BEGIN

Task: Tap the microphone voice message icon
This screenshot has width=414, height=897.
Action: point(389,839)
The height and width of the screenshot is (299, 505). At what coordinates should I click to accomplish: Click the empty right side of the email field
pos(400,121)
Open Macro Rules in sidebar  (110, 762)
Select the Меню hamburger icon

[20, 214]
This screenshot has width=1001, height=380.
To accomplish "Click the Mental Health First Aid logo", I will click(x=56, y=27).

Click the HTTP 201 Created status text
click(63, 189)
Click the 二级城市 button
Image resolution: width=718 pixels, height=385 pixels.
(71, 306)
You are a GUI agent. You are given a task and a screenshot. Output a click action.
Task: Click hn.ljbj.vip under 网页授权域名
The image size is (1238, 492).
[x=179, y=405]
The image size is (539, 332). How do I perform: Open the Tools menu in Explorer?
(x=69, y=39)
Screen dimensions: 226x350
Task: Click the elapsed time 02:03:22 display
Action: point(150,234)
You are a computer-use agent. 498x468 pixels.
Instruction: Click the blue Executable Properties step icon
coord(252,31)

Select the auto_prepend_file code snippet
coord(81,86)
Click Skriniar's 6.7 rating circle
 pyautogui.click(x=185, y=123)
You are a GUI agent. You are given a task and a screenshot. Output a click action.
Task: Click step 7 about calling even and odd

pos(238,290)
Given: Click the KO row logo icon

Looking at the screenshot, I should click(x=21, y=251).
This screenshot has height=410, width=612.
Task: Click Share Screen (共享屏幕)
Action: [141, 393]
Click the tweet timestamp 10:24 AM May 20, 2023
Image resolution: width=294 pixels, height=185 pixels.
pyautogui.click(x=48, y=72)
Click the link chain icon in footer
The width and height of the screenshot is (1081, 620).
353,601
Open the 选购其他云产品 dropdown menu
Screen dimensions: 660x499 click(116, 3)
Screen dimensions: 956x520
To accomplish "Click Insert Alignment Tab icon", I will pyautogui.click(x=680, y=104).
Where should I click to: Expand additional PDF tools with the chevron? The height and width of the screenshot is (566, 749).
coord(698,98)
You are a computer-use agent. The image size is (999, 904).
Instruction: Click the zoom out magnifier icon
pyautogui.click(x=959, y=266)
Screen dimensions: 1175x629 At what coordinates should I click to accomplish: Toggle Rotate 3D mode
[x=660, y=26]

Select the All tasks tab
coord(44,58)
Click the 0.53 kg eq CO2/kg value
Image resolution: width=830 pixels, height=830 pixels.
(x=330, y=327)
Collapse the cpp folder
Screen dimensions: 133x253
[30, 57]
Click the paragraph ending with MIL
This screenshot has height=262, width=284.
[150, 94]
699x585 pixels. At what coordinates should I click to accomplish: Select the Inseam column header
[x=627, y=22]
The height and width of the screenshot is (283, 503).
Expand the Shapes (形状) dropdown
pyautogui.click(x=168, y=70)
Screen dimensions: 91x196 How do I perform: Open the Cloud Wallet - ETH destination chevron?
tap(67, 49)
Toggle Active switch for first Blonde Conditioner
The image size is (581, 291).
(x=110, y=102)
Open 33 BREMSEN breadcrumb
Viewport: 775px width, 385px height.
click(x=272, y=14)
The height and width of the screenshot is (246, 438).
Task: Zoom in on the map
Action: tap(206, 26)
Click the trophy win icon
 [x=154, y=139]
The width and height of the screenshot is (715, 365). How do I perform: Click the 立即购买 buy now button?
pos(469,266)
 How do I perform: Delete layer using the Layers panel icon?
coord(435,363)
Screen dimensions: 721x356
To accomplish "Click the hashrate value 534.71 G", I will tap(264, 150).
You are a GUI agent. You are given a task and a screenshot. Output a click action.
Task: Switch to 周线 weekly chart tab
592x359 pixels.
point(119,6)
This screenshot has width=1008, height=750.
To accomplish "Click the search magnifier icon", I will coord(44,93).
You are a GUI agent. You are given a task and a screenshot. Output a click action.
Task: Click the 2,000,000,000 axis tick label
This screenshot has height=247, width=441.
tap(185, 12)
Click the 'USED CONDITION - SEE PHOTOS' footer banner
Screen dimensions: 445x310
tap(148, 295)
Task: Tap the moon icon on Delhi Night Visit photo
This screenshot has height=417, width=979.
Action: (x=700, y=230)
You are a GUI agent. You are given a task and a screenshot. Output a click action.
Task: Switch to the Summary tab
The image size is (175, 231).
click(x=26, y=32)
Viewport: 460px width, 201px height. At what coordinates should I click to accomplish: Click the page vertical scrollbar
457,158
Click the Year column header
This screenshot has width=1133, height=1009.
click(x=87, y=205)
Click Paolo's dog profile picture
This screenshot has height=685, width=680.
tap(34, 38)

END

## What is required
Whenever the word "computer" shows up in a line of the entries, copy that line.

## Problem solution
You are a computer-use agent. 498x468 pixels.
You are a computer-use agent. The image size is (999, 904).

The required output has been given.